Almost 60% of the independent News Corp shareholders today backed my resolution to end the dual class capital structure at the annual meeting in New York and the issue has led some of the coverage in the international press.

Whilst Rupert and his spindoctors were attempting to play it down, you simply cannot deny the power of the numbers. This was quite a revolt, courtesy of the support from powerful proxy advisory firm Institutional Shareholder Services and the growing dislike of corporate gerrymanders amongst institutional investors.

News Corp has 985.5 million B class voting shares on issue. After some prodding, Rupert told the meeting my resolution was only supported by 22.9% of the votes cast and he feigned ignorance on the question of whether John Malone's Liberty Media had supported the board.

The statistics show that Malone did use his 188 million shares to join with the Murdoch family's 307 million shares and vote against the resolution.
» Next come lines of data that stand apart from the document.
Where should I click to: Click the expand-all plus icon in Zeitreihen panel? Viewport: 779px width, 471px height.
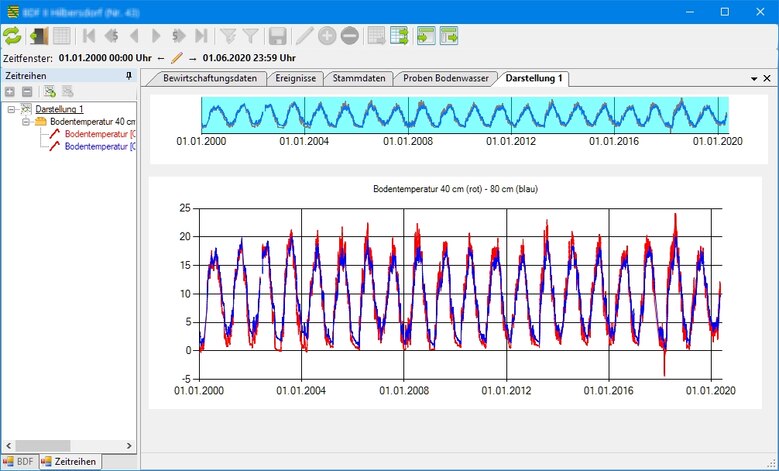click(x=10, y=92)
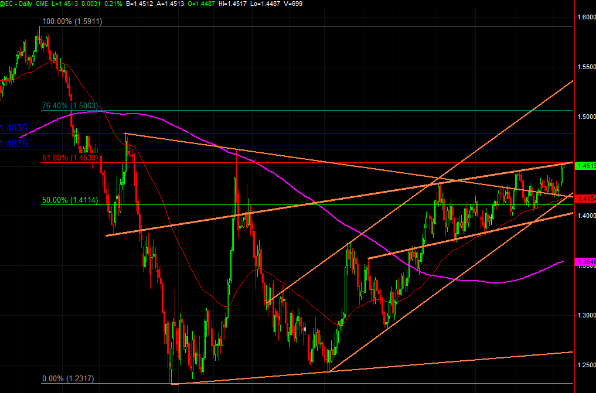The width and height of the screenshot is (596, 393).
Task: Click the red moving average price tag
Action: click(x=586, y=198)
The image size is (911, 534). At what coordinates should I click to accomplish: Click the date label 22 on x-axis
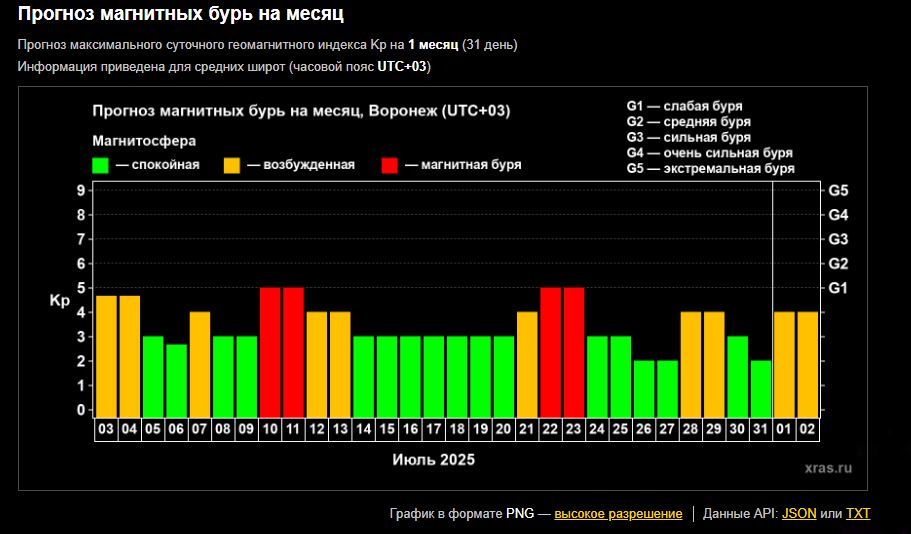[551, 429]
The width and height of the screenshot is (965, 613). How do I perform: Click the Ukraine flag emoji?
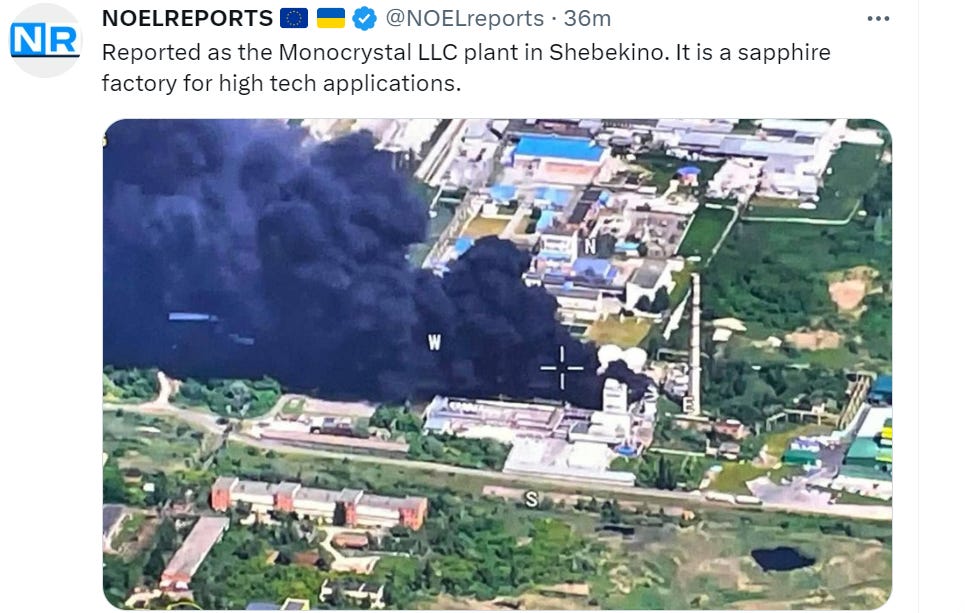(330, 18)
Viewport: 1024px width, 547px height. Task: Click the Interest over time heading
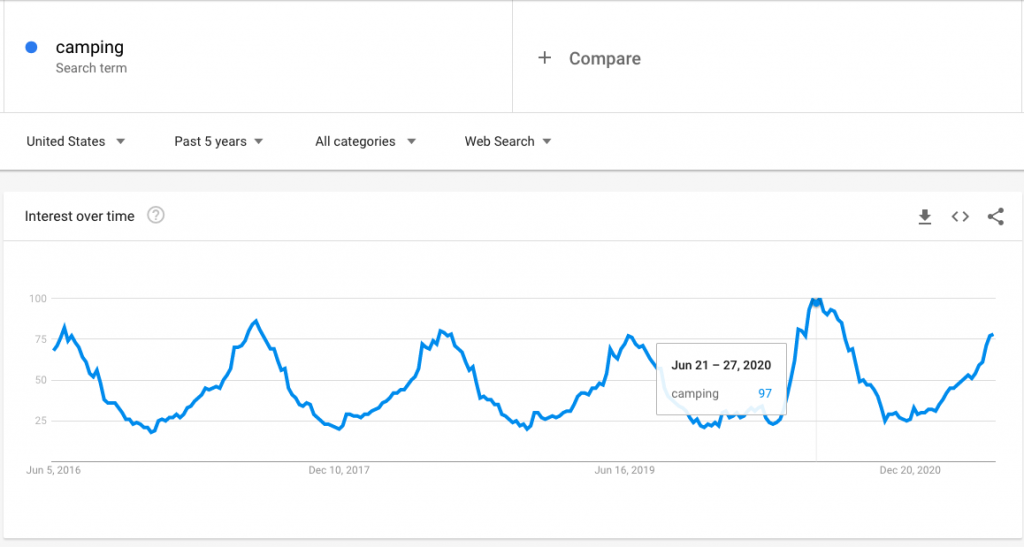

Saudi Prince Alwaleed Bin Talal is the next biggest shareholder with 56.3 million shares and in previous years he's loudly backed everything Rupert wants, although we can't be absolutely sure this year.

However, there were only 621 million votes against the resolution so when you back out the 495 million shares controlled by Malone and Murdoch, only 126 million independent shares have backed the board.

A total of 184 million shares supported the resolution – 59.35% of the independent shareholders - and based on Friday's closing price in Australia, these were worth $4.82 billion ($US4.31bn).

Malone has to have supported Rupert because he owns more shares than supported the resolution and more shares than didn't vote. The turnout was a very high 82%: 807 million of the 985 million shares on issue voted.

This is the first time shareholders have been able to vote on the gerrymander and the protest is substantial.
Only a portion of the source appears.